Given passage:
----------

Monday, November 8, 2010

Pretty Pokeweed: Fall Color That Will Knock You on Your Butt

"Fall Color" isn't just limited to the changing hues of the leaves of deciduous trees this time of year. There are lots of colorful shrubs right now, producing flowers and berries, many of which are outstanding garden plants: cotoneaster, toyon, bottlebrush, the strawberry tree, Oregon grape, pyracantha and beautyberry, for example. But there are some pretty poisonous plants putting on a show right now in Northern California. Plants, that if you get a little too curious, could knock you on your ass.

For example, Laura writes in, with pictures:


This gorgeous invasive plant invading her Citrus Heights backyard? Pokeweed.

 After posting these pictures at the Get Growing with Farmer Fred Facebook Page, valley and foothill gardeners responded with words of warning:

"It is poisonous and it is becoming an invasive weed in California and so is posted as a noxious weed. I had a friend who had them in their yard and their son wrongfully thought they were elderberries so they had picked a bunch to make jam. Thankfully she didn't get time to make that jam and they got moldy."

"Definitely pokeweed...would not recommend putting in the compost pile...they also have a deep tap root and are hard to get rid of...Placer County posted a warning on this plant as being both poisonous and invasive."

----------

Available data:
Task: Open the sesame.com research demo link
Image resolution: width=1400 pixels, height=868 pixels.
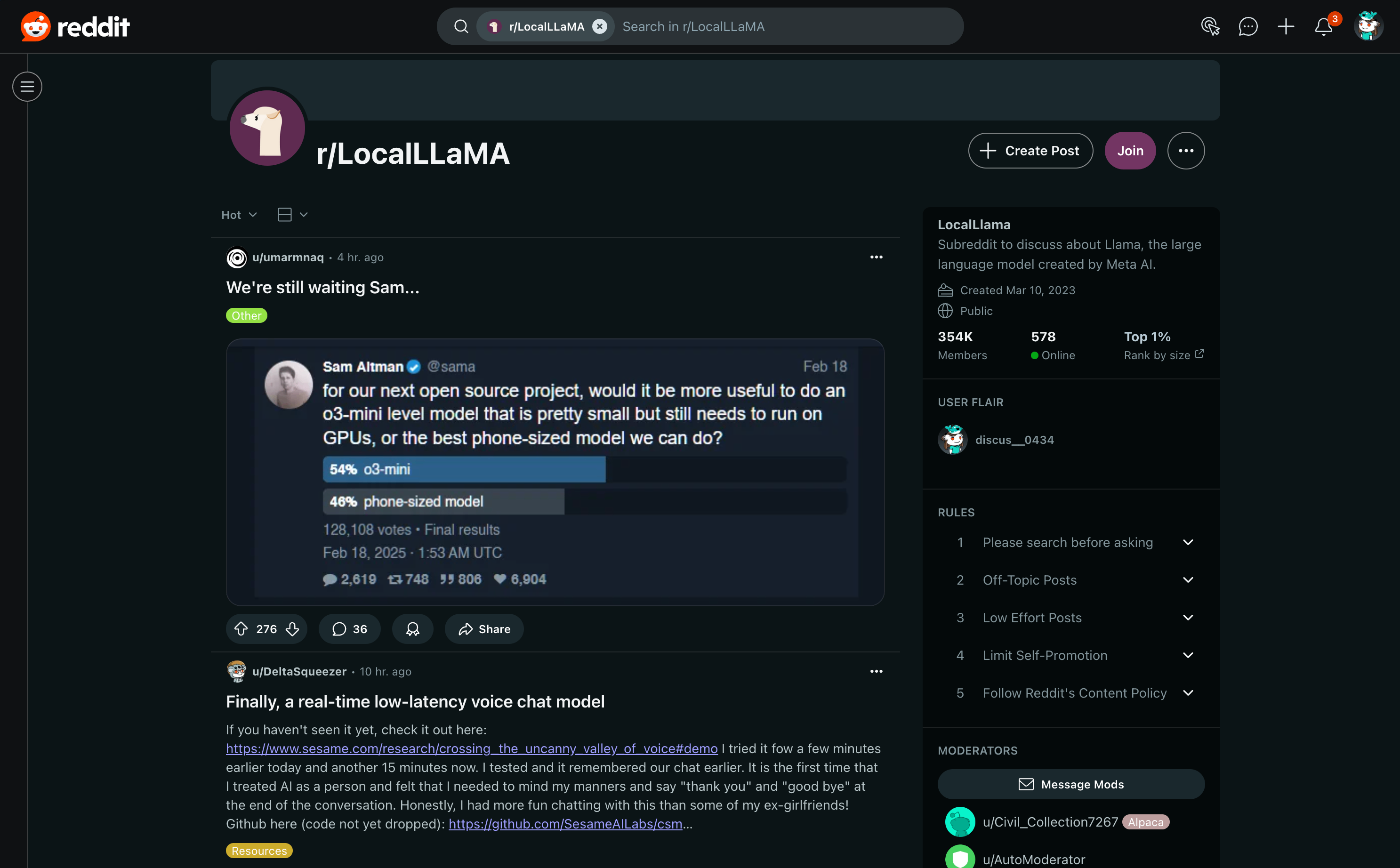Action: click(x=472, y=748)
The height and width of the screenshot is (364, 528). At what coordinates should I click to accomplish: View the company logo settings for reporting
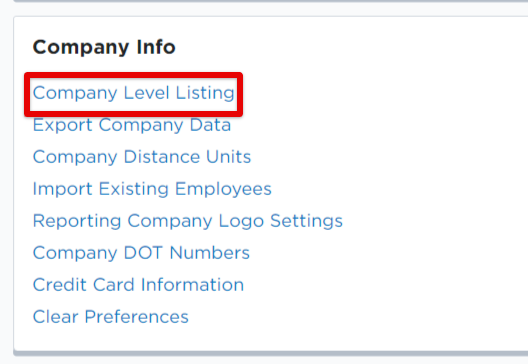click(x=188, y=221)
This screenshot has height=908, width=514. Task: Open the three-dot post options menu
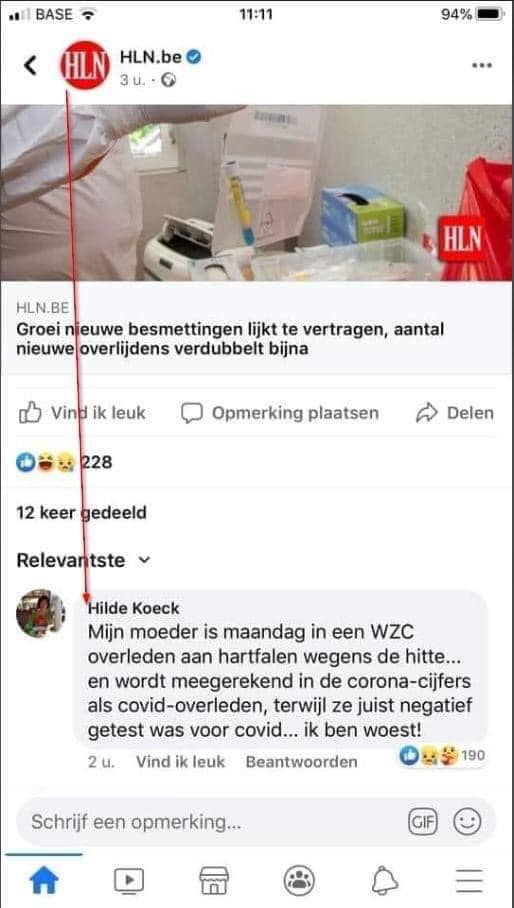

----------

Work to complete:
1: Edit the pokeweed post from "Monday, November 8, 2010" up to and including "Heights backyard? Pokeweed.", putting "front yard" in place of "backyard".
2: Pick up the pokeweed post after its last sentence and keep writing.
You can leave the material aside, since nothing here depends on it.

Answers for each item:
1:
Monday, November 8, 2010

Pretty Pokeweed: Fall Color That Will Knock You on Your Butt

"Fall Color" isn't just limited to the changing hues of the leaves of deciduous trees this time of year. There are lots of colorful shrubs right now, producing flowers and berries, many of which are outstanding garden plants: cotoneaster, toyon, bottlebrush, the strawberry tree, Oregon grape, pyracantha and beautyberry, for example. But there are some pretty poisonous plants putting on a show right now in Northern California. Plants, that if you get a little too curious, could knock you on your ass.

For example, Laura writes in, with pictures:


This gorgeous invasive plant invading her Citrus Heights front yard? Pokeweed.

2:
Cindy Fake of the Placer County Cooperative Extension office has written extensively about the dangers of pokeweed (Phytolacca americana, also known as pokeberry, inkberry and American pokeweed):

"If you have seen this plant, beware!  Pokeweed, a poisonous invasive species, has become more and more common...pokeweed is a rapidly growing perennial shrub, up to 10 feet tall, with large leaves and red stems. While some homeowners may be tempted to keep pokeweed in their gardens because of the pretty white flowers and glossy dark purple berries, all parts of the plant are toxic to humans, pets, and other mammals.  Pokeweed berries provide food for birds, which are not affected by the toxins. However, the birds then spread the seeds, helping the plant to invade orchards, fields and yards, and competing with crops and ornamentals. Once established, pokeweed can be very difficult to eradicate.  It grows a very large taproot, and can have multiple stalks growing from a single root. Do not put plants or berries in green waste disposal bins or in compost. Unfortunately, the taproot usually remains and often resprouts the following year." 

More pokeweed facts here.

Those of you from the South may recall "poke salad" as more than a song by Tony Joe White. As Cindy Fake points out: "in some parts of the US, young pokeweed leaves are eaten after extensive processing to remove toxins, but even after processing, some toxins remain, so consumption is not recommended."
Agreeing with that is the California Poison Control System, which reports pokeweed (Inkberry) as a Class 3 toxin: "Ingestion of these plants is expected to cause nausea, vomiting, diarrhea and other symptoms that may cause illness but is not life-threatening."

• Do NOT induce vomiting.
• Remove any plant parts from the mouth or hands.
• Wash around the mouth and hands and give a few sips of water.
• Check for any irritation of the skin, mouth or tongue.
• Call the California Poison Control System at 1-800-222-1222

1 comment:

  1. "Extensive processing" ??? If by that it is meant you steam the heck out of the young leaves, then sure. But maybe my family (I grew up in NW Alabama) developed a tolerance for the toxins, as this was a daily dish in Spring. We never ate the berries, of course, but did use them to dye doll clothes .. and each other.

    It was quite a surprise to see it growing near Soil Born this Spring. I was wondering if it was a just fluke, or invasive. Now I know.